Despite covering a tiny fraction of ocean area, upwelling systems generate about 7 percent of all marine primary production and support roughly a fifth of the world’s fish catch.
Fog and Coastal Weather
Upwelling has a pronounced effect on coastal weather that anyone living near San Francisco or the coast of Namibia knows well. When cold water from hundreds of meters deep reaches the surface, it chills the air directly above it. Warm, humid air blowing in from farther offshore passes over this cold surface and cools below its dew point, causing moisture to condense into fog. This is advection fog, and it’s the reason California’s coast is often shrouded in a thick marine layer during summer, precisely when upwelling is strongest.
The cold surface water also stabilizes the lower atmosphere, suppressing the formation of rain clouds. Coastal deserts like the Atacama in Chile and the Namib in southwestern Africa owe part of their extreme aridity to persistent upwelling offshore. The ocean delivers fog but blocks rain.
How Climate Change Affects Upwelling
Climate projections point to a weakening of the equatorial Pacific upwelling cycle over the coming decades. Analysis of 19 climate models shows a consistent decline in upwelling intensity across the equatorial Pacific through the year 2100, driven by weaker surface wind divergence and a gradual flattening of the thermocline, the boundary between warm surface water and cold deep water.
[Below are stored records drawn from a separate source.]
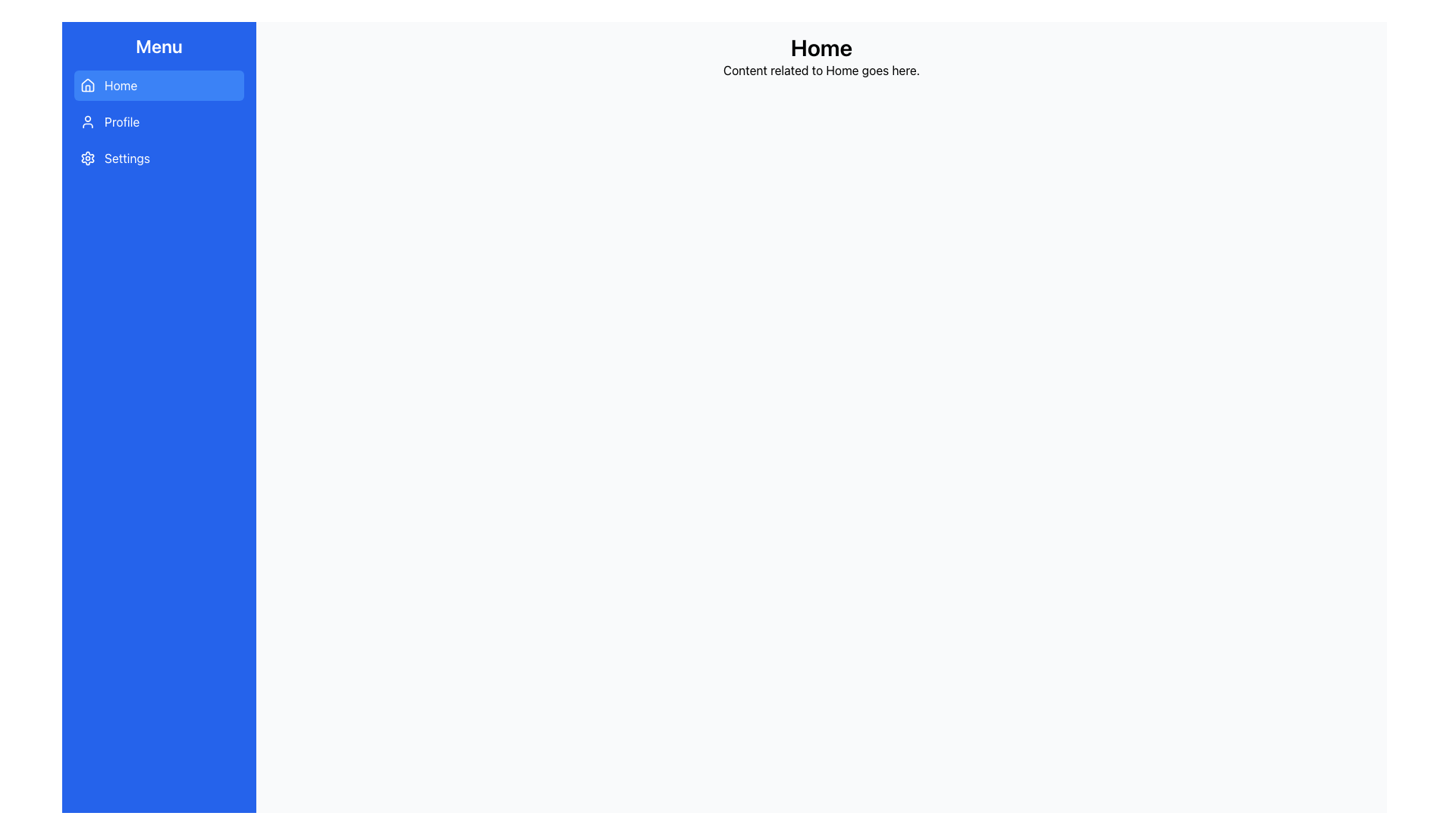 The image size is (1456, 819). Describe the element at coordinates (159, 46) in the screenshot. I see `the 'Menu' text label displayed in white, bold font on a blue rectangular background, located at the top left of the blue sidebar` at that location.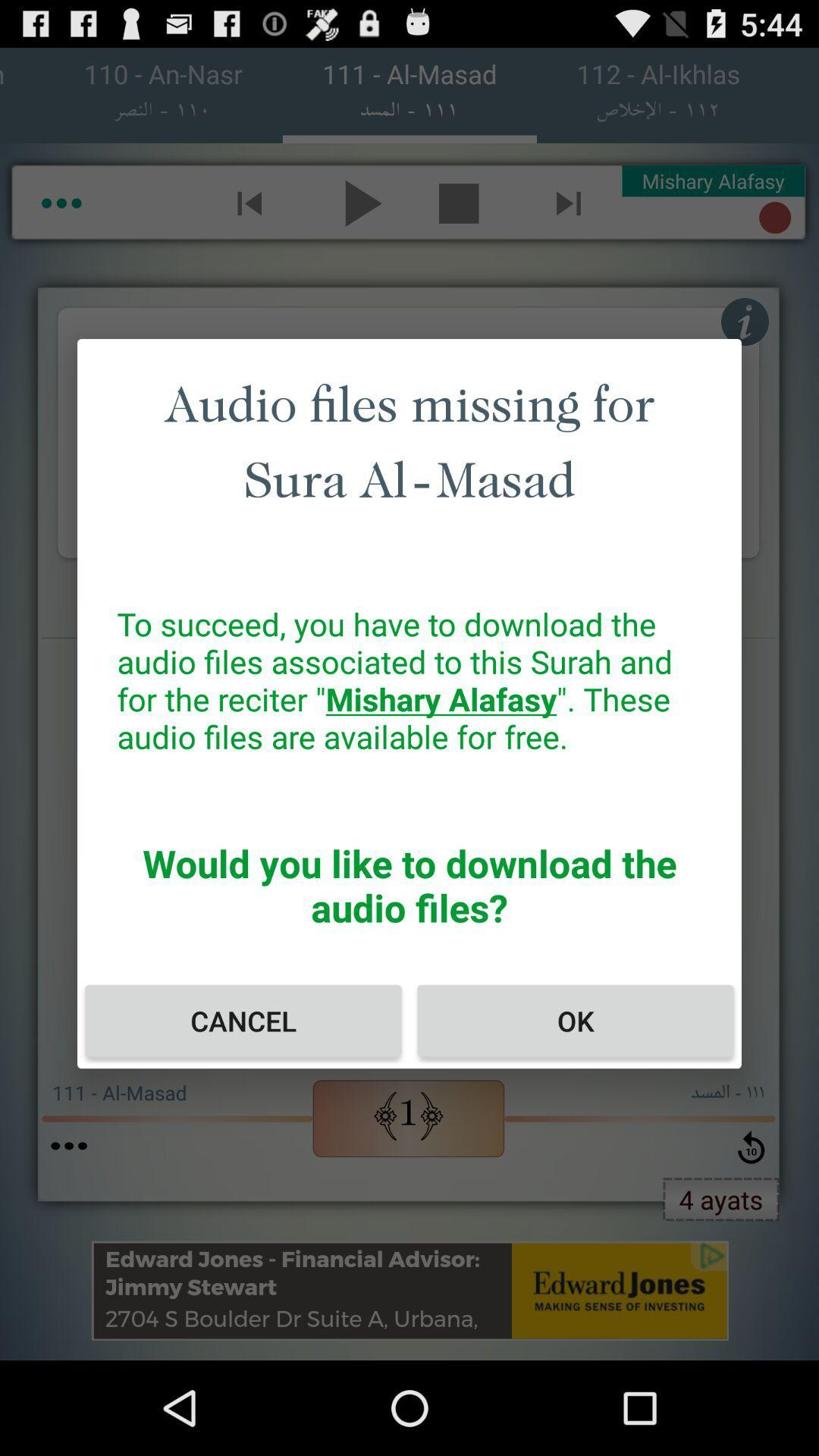 The width and height of the screenshot is (819, 1456). Describe the element at coordinates (242, 1021) in the screenshot. I see `icon next to ok icon` at that location.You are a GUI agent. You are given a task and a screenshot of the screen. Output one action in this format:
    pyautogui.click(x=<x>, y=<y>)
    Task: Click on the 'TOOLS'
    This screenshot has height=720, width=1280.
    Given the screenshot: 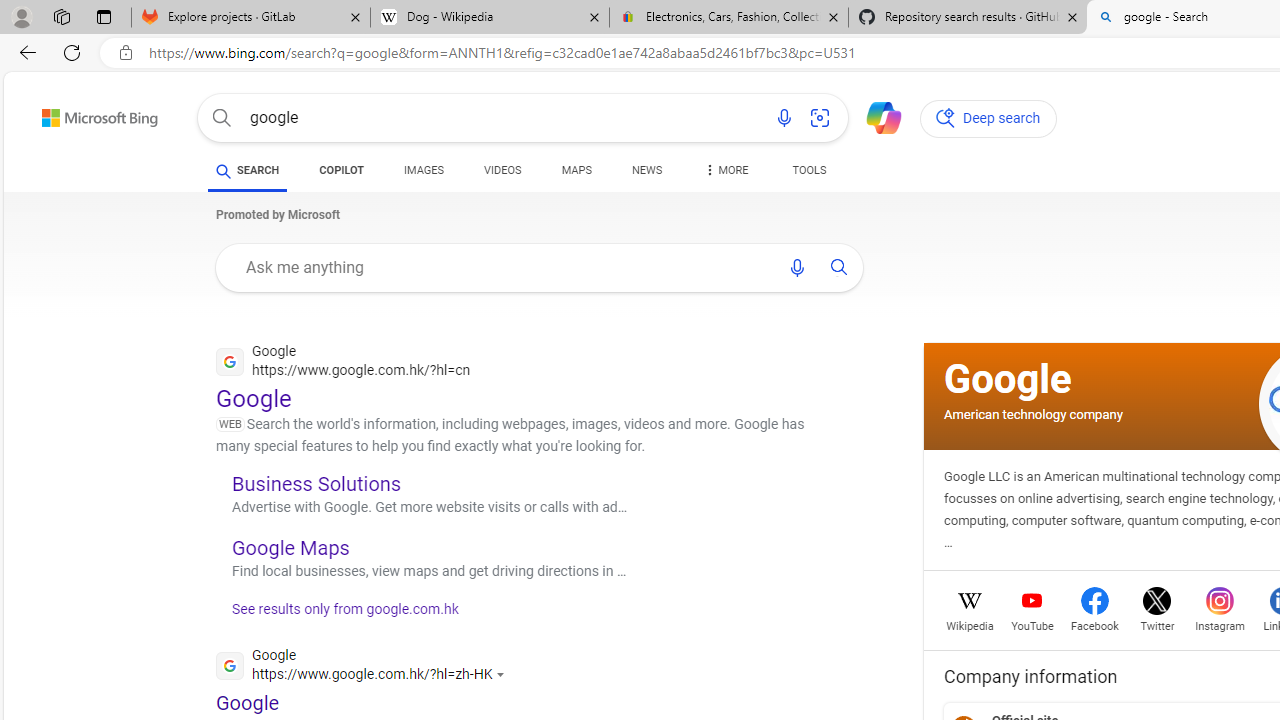 What is the action you would take?
    pyautogui.click(x=808, y=172)
    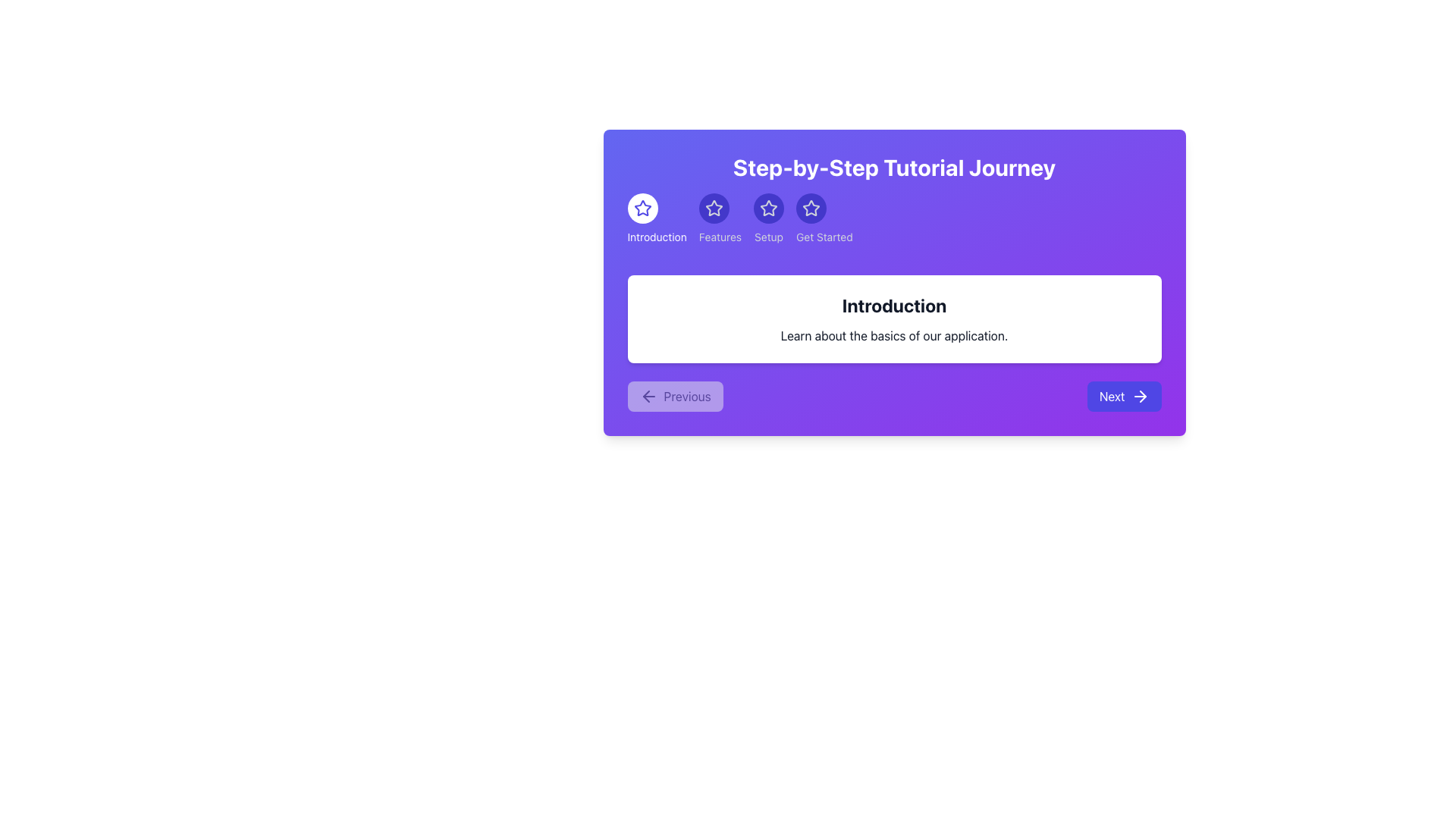 This screenshot has width=1456, height=819. Describe the element at coordinates (648, 396) in the screenshot. I see `the left-facing arrow icon within the 'Previous' button located at the bottom-left corner of the dialog box` at that location.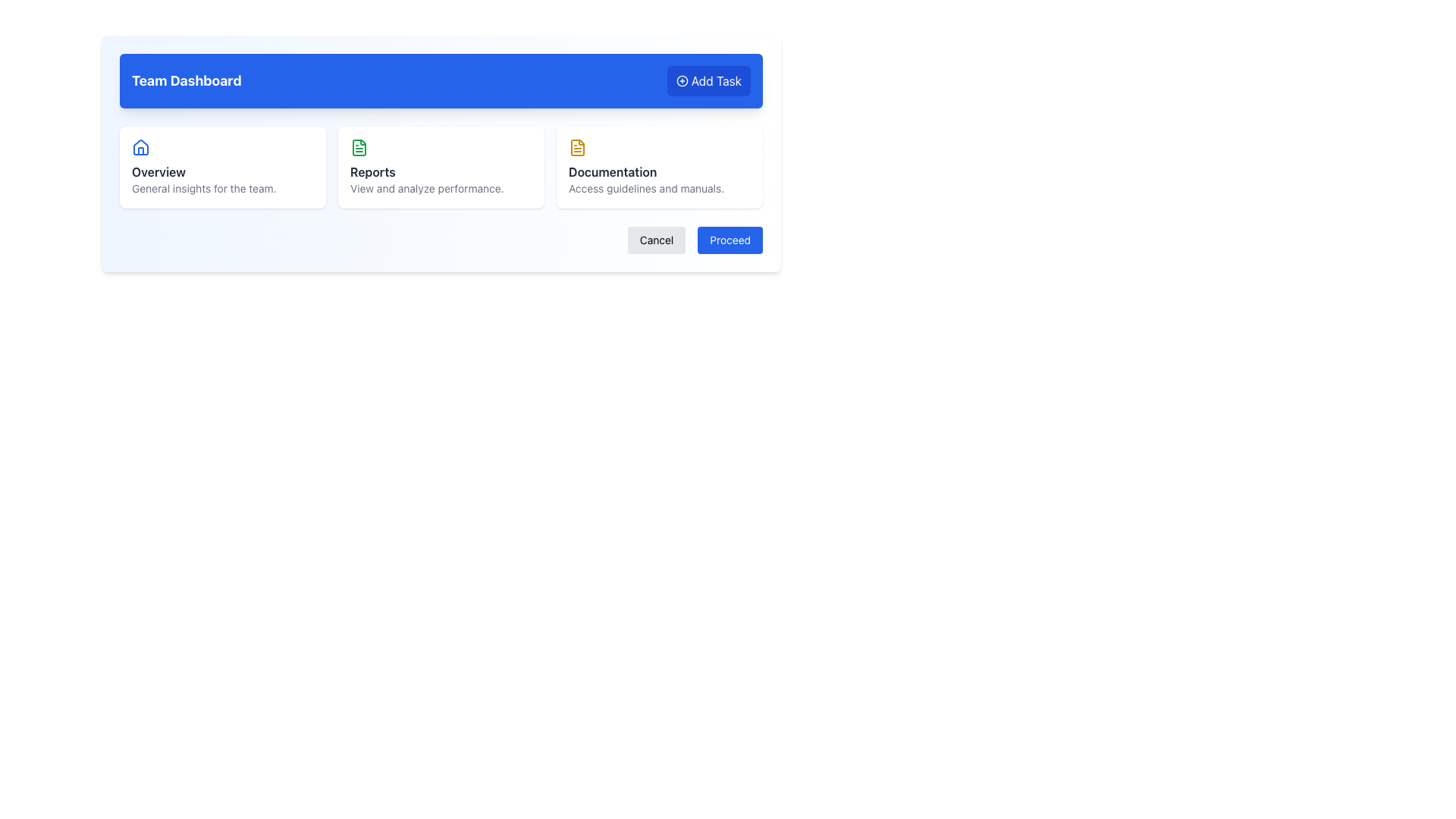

When that boundary levels out, the wave-driven component of upwelling loses strength, particularly in the eastern Pacific.
The picture isn’t uniform everywhere, though. While equatorial Pacific upwelling appears to be weakening, equatorial Atlantic upwelling has shown signs of strengthening. Coastal upwelling systems present an even more complex picture, with some models projecting that stronger land-sea temperature contrasts could intensify coastal winds and boost upwelling in certain regions. The consequences for fisheries remain difficult to predict, because productivity depends not just on how much water rises but on how warm it is and what nutrients it carries.